(Data supplied Opens)
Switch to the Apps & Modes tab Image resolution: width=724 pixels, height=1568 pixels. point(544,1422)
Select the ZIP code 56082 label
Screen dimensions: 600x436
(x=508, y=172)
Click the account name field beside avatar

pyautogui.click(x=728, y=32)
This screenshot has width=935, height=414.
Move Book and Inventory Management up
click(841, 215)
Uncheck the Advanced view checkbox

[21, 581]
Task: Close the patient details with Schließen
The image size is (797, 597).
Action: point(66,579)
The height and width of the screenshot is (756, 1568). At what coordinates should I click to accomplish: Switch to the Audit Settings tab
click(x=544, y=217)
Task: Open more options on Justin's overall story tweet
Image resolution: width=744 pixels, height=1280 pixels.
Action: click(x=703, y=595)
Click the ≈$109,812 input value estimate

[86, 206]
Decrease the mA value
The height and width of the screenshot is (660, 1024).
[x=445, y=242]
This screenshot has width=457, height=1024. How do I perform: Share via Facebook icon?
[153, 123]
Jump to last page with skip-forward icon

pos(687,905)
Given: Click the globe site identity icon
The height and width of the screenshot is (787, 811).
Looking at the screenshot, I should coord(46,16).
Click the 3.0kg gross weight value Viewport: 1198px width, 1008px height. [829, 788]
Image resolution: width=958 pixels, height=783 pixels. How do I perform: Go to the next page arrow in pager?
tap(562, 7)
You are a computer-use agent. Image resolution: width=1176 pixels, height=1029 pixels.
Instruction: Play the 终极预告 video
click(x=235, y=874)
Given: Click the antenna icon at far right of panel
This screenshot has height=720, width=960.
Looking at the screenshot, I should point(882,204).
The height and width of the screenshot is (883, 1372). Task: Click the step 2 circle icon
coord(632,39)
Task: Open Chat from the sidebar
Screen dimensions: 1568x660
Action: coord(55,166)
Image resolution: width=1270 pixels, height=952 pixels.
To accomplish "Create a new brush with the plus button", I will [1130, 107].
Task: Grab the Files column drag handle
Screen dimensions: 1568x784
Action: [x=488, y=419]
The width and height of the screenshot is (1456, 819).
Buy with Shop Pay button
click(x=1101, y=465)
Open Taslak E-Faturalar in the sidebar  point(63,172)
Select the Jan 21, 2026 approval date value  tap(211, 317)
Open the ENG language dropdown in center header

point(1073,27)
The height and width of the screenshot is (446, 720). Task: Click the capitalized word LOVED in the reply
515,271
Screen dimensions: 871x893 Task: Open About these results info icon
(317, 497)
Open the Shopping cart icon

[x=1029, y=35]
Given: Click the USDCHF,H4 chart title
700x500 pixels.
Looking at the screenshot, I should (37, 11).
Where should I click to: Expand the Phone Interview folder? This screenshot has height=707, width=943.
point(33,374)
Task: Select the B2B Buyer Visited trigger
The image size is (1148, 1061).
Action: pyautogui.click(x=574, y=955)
(Data supplied Closes)
Problem description:
Word for word, write out all of the entries again.

Response below:
Switch to the Apps & Modes tab Image resolution: width=724 pixels, height=1568 pixels. point(544,1422)
Select the ZIP code 56082 label
Screen dimensions: 600x436
(x=508, y=172)
Click the account name field beside avatar

pyautogui.click(x=728, y=32)
This screenshot has width=935, height=414.
Move Book and Inventory Management up
click(841, 215)
Uncheck the Advanced view checkbox

[21, 581]
Task: Close the patient details with Schließen
The image size is (797, 597).
Action: point(66,579)
The height and width of the screenshot is (756, 1568). At what coordinates should I click to accomplish: Switch to the Audit Settings tab
click(x=544, y=217)
Task: Open more options on Justin's overall story tweet
Image resolution: width=744 pixels, height=1280 pixels.
Action: click(x=703, y=595)
Click the ≈$109,812 input value estimate

[86, 206]
Decrease the mA value
The height and width of the screenshot is (660, 1024).
[x=445, y=242]
This screenshot has width=457, height=1024. How do I perform: Share via Facebook icon?
[153, 123]
Jump to last page with skip-forward icon

pos(687,905)
Given: Click the globe site identity icon
The height and width of the screenshot is (787, 811).
Looking at the screenshot, I should coord(46,16).
Click the 3.0kg gross weight value Viewport: 1198px width, 1008px height. [829, 788]
Image resolution: width=958 pixels, height=783 pixels. How do I perform: Go to the next page arrow in pager?
tap(562, 7)
You are a computer-use agent. Image resolution: width=1176 pixels, height=1029 pixels.
Instruction: Play the 终极预告 video
click(x=235, y=874)
Given: Click the antenna icon at far right of panel
This screenshot has height=720, width=960.
Looking at the screenshot, I should point(882,204).
The height and width of the screenshot is (883, 1372). Task: Click the step 2 circle icon
coord(632,39)
Task: Open Chat from the sidebar
Screen dimensions: 1568x660
Action: coord(55,166)
Image resolution: width=1270 pixels, height=952 pixels.
To accomplish "Create a new brush with the plus button", I will [1130, 107].
Task: Grab the Files column drag handle
Screen dimensions: 1568x784
Action: [x=488, y=419]
The width and height of the screenshot is (1456, 819).
Buy with Shop Pay button
click(x=1101, y=465)
Open Taslak E-Faturalar in the sidebar  point(63,172)
Select the Jan 21, 2026 approval date value  tap(211, 317)
Open the ENG language dropdown in center header

point(1073,27)
The height and width of the screenshot is (446, 720). Task: Click the capitalized word LOVED in the reply
515,271
Screen dimensions: 871x893 Task: Open About these results info icon
(317, 497)
Open the Shopping cart icon

[x=1029, y=35]
Given: Click the USDCHF,H4 chart title
700x500 pixels.
Looking at the screenshot, I should (37, 11).
Where should I click to: Expand the Phone Interview folder? This screenshot has height=707, width=943.
point(33,374)
Task: Select the B2B Buyer Visited trigger
The image size is (1148, 1061).
Action: pyautogui.click(x=574, y=955)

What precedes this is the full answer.